TASK –
Rewrite all the records below with "GUI agent" changed to "screen assistant", keeping everything else the same. Leave the pictures out of your answer.

Pixel coordinate grounding records:
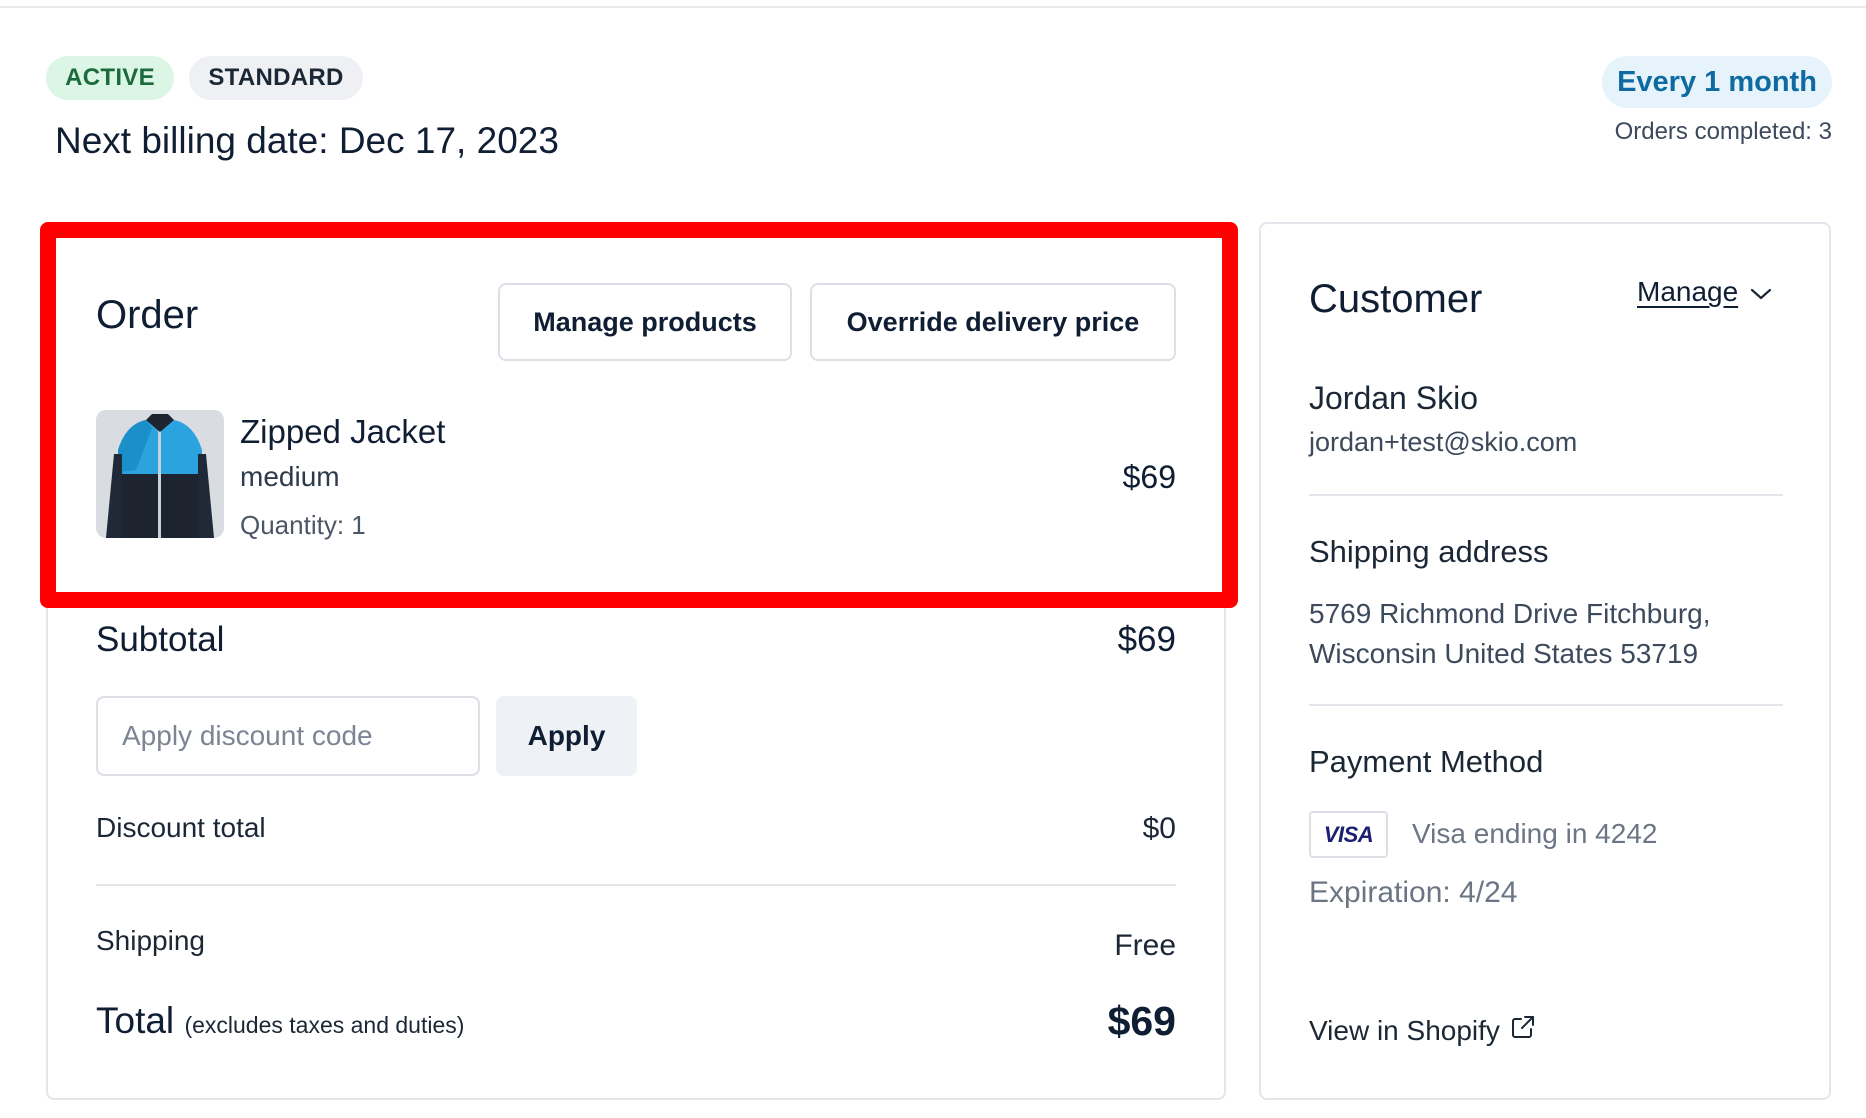 The height and width of the screenshot is (1118, 1866). I want to click on shipping-address-title: Shipping address, so click(1429, 552).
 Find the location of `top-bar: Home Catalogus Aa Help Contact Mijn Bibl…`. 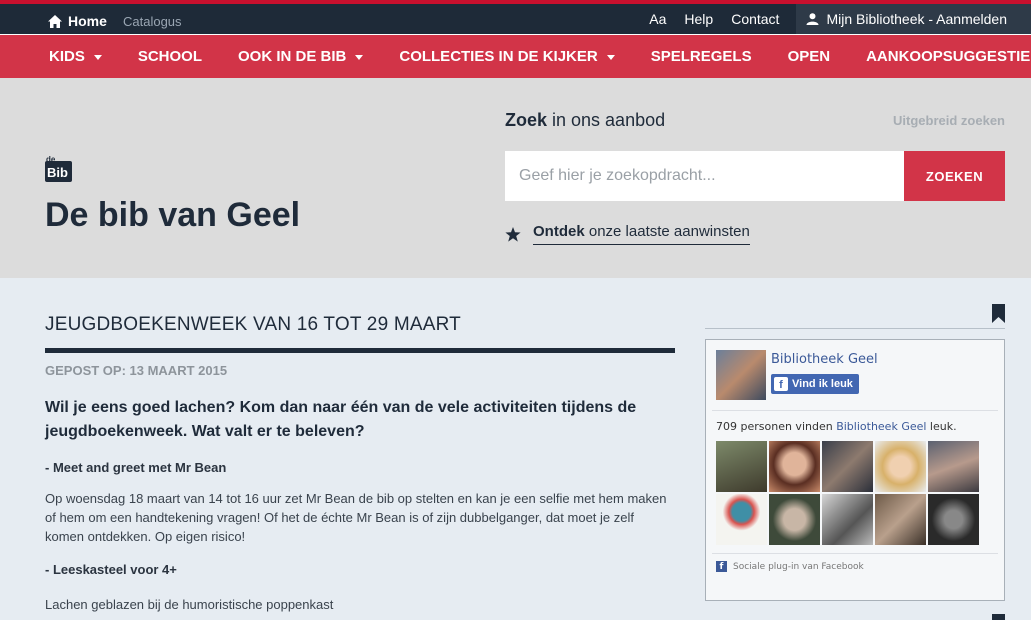

top-bar: Home Catalogus Aa Help Contact Mijn Bibl… is located at coordinates (516, 18).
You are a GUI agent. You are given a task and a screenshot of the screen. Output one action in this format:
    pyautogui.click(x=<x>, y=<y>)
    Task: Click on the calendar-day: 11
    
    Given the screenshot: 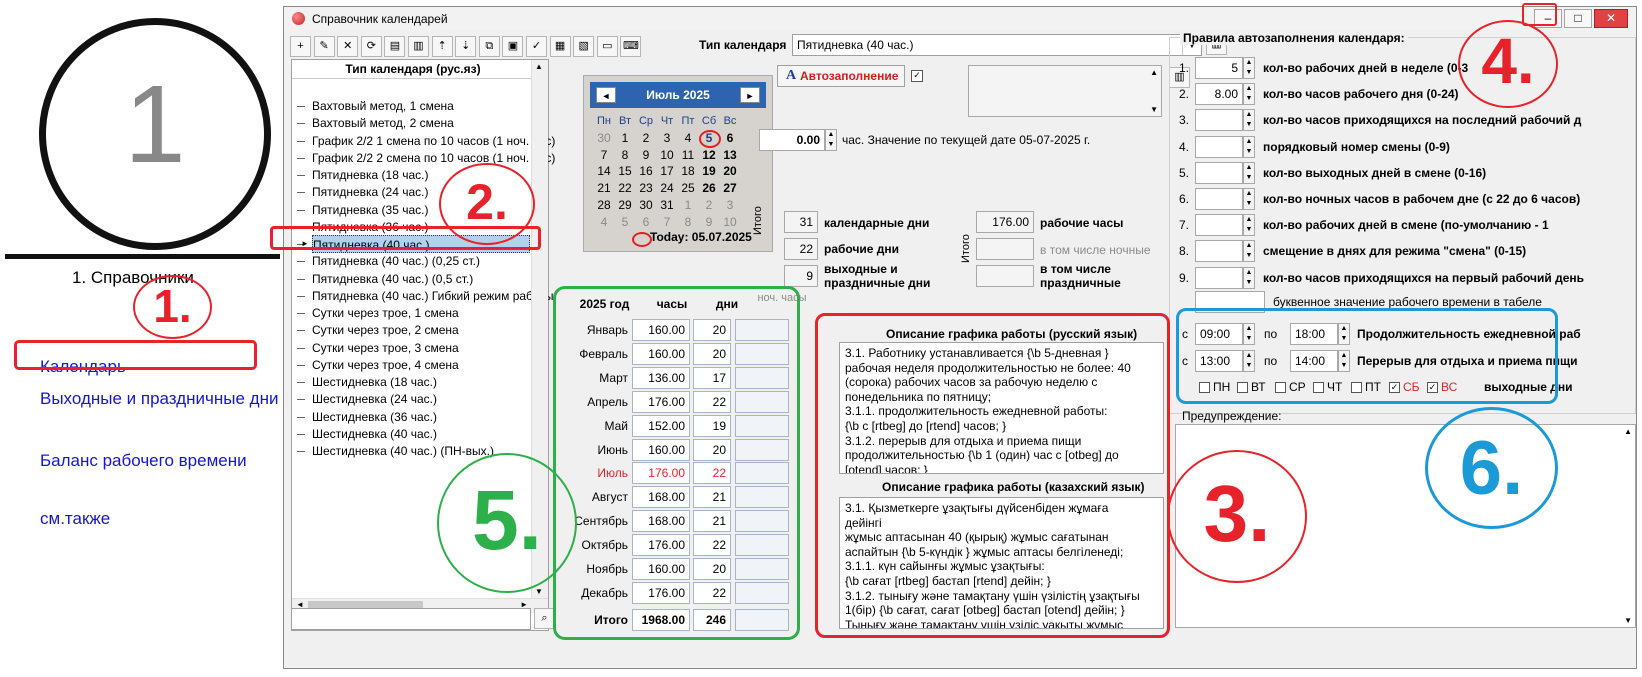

TASK SOLUTION –
 The height and width of the screenshot is (1118, 1866). I want to click on shipping-address-title: Shipping address, so click(1429, 552).
 Find the location of `top-bar: Home Catalogus Aa Help Contact Mijn Bibl…`. 

top-bar: Home Catalogus Aa Help Contact Mijn Bibl… is located at coordinates (516, 18).
You are a screen assistant. You are given a task and a screenshot of the screen. Output one action in this format:
    pyautogui.click(x=<x>, y=<y>)
    Task: Click on the calendar-day: 11
    
    Given the screenshot: 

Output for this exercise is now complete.